DEV Community

Cover image for Working with audio in ffmpeg
Alan Allard for Eyevinn Video Dev-Team Blog

Posted on • Edited on

Working with audio in ffmpeg

Everyone working in video streaming development knows about ffmpeg and most of us use it from time to time in our daily assignments. It's also well-known that ffmpeg has a whole bunch of functionality for audio. Not as many of us delve into that aspect I suspect though, beyond perhaps converting the occasional audio track format in some way. Ffmpeg does go way beyond that though, offering a plethora of conversion, analysis and even sound generation tools.

Re-capping simply and very briefly, a typical ffmpeg command consists of one or more inputs (-i), any number of operations and a number of outputs. (There are many more aspects to the command syntax though - see the ffmpeg docs for the full spec).

ffmpeg -i bunny.mp4 -c:v libvpx-vp9 -c:a libvorbis bunny.webm
Enter fullscreen mode Exit fullscreen mode

The power lies in what the inputs can be and in the operations, which are extremely numerous, chainable - and also extensible (that's something we will adress in the next article...). Here is a slightly more complex example, by a colleague of mine:

# Low Latency ScreenGrab
`ffmpeg -f avfoundation -capture_cursor 1 -i 3 -r 30 -c:v libx264 -an -tune zerolatency -preset ultrafast -pix_fmt yuv420p -fflags flush_packets -f mpegts - | mpv - --no-cache --untimed --no-demuxer-thread --video-sync=audio --vd-lavc-threads=1`
Enter fullscreen mode Exit fullscreen mode

There, we are using the screen as an input. (This is quite a specific command and will need some adjustment when running on another device though).

Download FFmpeg and try the following examples. I am using a track snippet that you can download from Freesound.

Audio conversion

A video streaming developer might work with encoding or transcoding various audio tracks for video.

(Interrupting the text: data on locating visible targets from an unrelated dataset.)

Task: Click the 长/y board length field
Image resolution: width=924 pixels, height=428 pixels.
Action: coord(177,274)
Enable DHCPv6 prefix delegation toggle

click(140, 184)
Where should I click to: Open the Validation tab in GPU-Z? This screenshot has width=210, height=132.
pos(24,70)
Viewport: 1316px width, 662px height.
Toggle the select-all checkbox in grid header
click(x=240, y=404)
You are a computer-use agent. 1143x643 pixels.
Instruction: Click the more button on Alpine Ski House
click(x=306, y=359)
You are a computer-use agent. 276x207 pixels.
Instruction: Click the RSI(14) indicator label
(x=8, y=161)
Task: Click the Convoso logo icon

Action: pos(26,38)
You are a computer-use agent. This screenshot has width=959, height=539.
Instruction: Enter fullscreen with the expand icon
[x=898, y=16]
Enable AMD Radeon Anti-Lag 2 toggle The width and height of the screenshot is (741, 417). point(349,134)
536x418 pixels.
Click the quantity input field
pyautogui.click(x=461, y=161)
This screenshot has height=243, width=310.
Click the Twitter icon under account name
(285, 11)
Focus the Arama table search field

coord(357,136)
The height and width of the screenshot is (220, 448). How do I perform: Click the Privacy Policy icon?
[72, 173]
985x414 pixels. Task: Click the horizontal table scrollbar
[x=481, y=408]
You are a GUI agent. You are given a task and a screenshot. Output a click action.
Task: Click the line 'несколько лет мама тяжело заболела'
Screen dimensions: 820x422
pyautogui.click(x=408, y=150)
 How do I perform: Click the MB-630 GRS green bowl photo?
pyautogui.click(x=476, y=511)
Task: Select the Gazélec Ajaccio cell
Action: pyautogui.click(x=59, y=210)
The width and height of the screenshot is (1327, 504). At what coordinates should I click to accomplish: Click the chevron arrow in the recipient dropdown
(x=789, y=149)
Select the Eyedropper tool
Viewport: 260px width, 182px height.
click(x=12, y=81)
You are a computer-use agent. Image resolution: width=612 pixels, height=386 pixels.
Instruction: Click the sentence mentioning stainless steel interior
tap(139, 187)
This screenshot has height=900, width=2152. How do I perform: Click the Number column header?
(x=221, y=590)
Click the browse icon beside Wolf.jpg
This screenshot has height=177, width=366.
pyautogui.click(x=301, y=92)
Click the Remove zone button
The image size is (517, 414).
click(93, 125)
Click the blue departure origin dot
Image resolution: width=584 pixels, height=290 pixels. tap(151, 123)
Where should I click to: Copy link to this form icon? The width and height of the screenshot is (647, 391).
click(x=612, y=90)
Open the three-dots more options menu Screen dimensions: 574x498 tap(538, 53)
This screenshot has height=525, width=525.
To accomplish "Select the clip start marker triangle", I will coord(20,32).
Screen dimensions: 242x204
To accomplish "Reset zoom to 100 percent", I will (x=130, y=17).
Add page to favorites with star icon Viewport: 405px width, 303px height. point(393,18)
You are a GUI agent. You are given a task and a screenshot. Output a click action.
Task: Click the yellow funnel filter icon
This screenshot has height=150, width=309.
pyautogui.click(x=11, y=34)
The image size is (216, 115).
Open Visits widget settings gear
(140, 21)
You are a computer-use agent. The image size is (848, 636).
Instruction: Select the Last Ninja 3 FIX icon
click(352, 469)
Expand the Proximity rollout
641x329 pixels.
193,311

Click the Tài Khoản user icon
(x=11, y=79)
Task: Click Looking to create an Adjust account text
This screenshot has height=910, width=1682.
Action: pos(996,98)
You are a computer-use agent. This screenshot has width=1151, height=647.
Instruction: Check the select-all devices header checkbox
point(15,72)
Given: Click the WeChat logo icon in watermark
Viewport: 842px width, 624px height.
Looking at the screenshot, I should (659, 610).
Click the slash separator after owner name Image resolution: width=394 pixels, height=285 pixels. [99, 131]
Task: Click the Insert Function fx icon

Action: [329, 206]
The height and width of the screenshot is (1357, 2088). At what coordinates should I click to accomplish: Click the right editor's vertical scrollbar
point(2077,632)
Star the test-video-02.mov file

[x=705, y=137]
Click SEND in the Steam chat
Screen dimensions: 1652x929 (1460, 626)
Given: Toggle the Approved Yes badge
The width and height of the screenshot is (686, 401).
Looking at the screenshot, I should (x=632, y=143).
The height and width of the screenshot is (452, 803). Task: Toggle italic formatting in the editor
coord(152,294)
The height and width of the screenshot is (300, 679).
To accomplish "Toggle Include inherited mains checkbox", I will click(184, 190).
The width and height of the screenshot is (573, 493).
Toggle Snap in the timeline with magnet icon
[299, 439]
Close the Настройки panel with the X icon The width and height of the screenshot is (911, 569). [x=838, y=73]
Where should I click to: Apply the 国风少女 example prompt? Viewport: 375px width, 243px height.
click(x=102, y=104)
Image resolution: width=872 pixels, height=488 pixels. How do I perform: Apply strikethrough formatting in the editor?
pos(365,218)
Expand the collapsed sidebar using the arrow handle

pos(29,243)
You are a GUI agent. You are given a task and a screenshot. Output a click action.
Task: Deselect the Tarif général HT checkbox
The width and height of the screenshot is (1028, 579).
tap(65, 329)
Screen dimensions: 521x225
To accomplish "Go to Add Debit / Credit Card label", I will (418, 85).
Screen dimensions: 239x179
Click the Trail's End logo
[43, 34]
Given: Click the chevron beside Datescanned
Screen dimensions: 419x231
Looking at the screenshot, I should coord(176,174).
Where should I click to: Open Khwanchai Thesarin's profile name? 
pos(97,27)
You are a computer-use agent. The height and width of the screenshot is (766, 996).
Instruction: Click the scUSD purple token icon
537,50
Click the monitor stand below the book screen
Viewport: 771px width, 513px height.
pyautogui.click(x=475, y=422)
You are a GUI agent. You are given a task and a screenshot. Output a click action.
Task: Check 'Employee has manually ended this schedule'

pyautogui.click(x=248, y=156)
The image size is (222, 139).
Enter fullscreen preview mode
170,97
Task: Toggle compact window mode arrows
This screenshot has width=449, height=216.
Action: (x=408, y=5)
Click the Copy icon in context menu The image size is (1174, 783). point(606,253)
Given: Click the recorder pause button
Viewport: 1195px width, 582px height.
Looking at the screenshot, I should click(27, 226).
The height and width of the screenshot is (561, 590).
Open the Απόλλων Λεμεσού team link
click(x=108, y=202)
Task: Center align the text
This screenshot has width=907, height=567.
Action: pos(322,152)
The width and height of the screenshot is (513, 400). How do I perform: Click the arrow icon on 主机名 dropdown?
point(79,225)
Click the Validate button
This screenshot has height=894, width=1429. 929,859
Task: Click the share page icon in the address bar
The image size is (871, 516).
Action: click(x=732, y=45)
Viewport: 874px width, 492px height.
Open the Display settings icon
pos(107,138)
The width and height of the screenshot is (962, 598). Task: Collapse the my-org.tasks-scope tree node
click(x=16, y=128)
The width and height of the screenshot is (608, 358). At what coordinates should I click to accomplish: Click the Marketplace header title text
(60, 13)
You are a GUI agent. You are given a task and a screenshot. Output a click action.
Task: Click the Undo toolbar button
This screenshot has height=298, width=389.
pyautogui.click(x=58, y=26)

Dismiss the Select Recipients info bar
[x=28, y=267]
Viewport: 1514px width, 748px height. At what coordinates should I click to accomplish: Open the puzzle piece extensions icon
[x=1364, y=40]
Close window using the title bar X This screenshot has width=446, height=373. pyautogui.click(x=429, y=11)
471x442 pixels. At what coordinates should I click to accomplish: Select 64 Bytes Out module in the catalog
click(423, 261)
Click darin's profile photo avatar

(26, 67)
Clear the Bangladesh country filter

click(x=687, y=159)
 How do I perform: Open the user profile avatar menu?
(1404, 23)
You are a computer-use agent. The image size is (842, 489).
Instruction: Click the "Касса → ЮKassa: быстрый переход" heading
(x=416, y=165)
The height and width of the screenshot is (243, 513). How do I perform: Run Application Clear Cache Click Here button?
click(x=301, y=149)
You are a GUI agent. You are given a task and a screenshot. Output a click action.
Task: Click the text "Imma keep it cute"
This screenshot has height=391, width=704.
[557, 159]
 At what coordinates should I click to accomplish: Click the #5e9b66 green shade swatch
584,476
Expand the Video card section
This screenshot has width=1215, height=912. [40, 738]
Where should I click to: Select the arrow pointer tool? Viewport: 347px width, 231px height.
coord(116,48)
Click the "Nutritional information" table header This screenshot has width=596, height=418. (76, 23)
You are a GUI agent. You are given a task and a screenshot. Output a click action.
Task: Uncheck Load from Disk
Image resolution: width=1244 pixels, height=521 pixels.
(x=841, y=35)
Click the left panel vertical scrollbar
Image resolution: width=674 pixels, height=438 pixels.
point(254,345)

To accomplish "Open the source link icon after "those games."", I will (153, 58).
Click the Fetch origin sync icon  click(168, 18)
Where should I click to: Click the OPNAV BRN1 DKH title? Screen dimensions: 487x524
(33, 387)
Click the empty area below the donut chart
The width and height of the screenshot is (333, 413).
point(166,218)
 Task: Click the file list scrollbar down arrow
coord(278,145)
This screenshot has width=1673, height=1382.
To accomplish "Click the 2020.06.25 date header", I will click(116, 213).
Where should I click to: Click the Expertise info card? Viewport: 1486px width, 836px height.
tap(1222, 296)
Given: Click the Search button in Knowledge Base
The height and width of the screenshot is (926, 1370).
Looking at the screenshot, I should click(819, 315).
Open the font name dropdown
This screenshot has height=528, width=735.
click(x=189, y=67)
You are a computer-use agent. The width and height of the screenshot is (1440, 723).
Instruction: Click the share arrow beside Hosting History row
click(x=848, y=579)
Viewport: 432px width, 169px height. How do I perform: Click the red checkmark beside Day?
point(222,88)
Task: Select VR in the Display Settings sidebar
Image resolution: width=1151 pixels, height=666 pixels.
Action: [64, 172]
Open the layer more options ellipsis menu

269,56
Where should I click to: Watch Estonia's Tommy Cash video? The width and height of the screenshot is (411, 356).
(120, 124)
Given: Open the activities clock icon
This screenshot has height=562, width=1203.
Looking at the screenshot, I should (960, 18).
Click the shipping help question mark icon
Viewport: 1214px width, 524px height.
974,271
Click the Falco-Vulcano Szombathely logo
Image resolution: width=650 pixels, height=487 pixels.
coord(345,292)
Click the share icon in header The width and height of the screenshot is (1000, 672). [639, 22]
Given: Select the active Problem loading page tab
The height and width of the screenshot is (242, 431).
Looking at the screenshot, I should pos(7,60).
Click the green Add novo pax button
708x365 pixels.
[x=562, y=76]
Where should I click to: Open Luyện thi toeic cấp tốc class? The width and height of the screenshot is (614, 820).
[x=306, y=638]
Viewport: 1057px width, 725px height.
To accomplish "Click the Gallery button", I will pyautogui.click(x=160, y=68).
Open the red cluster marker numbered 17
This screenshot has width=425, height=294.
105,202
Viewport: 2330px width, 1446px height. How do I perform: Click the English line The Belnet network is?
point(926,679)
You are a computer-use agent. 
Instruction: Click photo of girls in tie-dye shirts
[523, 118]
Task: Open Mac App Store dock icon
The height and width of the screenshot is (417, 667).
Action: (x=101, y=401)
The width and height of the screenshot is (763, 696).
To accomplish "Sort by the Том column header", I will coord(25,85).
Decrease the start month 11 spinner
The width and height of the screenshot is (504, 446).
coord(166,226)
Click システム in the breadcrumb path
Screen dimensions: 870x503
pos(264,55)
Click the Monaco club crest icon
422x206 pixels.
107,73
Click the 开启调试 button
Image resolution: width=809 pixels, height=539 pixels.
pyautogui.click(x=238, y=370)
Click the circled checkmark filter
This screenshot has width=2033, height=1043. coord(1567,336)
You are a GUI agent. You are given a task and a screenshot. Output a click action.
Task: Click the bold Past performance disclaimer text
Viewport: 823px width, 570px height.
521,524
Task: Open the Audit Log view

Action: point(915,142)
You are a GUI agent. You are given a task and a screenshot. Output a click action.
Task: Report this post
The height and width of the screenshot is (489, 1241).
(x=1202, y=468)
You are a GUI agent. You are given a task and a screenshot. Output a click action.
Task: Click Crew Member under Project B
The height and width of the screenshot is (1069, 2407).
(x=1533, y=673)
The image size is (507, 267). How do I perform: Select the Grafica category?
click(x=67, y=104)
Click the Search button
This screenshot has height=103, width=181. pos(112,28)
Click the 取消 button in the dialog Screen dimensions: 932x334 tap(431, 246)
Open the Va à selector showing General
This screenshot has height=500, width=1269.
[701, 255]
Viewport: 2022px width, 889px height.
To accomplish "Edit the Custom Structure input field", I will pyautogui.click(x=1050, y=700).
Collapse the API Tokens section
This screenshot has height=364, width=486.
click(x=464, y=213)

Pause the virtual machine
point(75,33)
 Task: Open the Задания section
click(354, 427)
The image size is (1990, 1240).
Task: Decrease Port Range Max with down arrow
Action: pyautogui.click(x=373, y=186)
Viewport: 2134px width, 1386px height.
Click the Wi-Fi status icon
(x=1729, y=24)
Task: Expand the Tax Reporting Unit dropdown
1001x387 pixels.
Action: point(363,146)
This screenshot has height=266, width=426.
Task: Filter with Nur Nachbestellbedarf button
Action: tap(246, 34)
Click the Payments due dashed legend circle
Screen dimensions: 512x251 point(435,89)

For example, you might want to convert from mono to stereo:

ffmpeg -i critics.flac -ac 1 critics_mono.flac
Enter fullscreen mode Exit fullscreen mode

or 5.1 to LR stereo (here is the same file mixed as 5.1 so you can try it out):

ffmpeg -i critics_surround.wav -ac 2 critics.wav
Enter fullscreen mode Exit fullscreen mode

or converting formats, which can be even simpler, for example to mp3 or flac:

ffmpeg -i critics.wav critics.mp3
ffmpeg -i critics.wav critics.flac
Enter fullscreen mode Exit fullscreen mode

It's also worth mentioning the ffprobe tool that is typically bundled with ffmpeg. Use it on any of the above files to see all the available file info. In the case of the surround example, it reveals my song metadata from Logic Pro X:

Input #0, wav, from 'critics_surround.wav':
  Metadata:
    encoded_by      : Logic Pro X
    date            : 2022-02-25
    creation_time   : 12:04:39
    time_reference  : 163250181
    umid            : 0x0000000000000000000000000000000000000000000000000000000000000000000000000000000000000000000000000000000000000000000000004500FA50
    coding_history  : 
  Duration: 00:00:15.02, bitrate: 4237 kb/s
  Chapters:
    Chapter #0:0: start 0.000000, end 15.018662
      Metadata:
        title           : Tempo: 132.0
    Chapter #0:1: start 0.000000, end 0.113628
      Metadata:
        title           : Bridge 1
    Chapter #0:2: start 0.113628, end 14.545442
      Metadata:
        title           : Chorus
    Chapter #0:3: start 14.545442, end 15.018662
      Metadata:
        title           : Chorus w/ Vox
  Stream #0:0: Audio: pcm_s16le ([1][0][0][0] / 0x0001), 44100 Hz, 5.1, s16, 4233 kb/s
Enter fullscreen mode Exit fullscreen mode

While we're playing around with various channels, what happens if you want to convert from left-right stereo to mid-sides stereo...? Well, then you'll want to make use of a filter...

filters

Simple audio filters are invoked with the -af flag. A filter in this case is a tool with an input and output that manipulates the incoming data in some way. Some examples of when you can make use of audio filters are as follows.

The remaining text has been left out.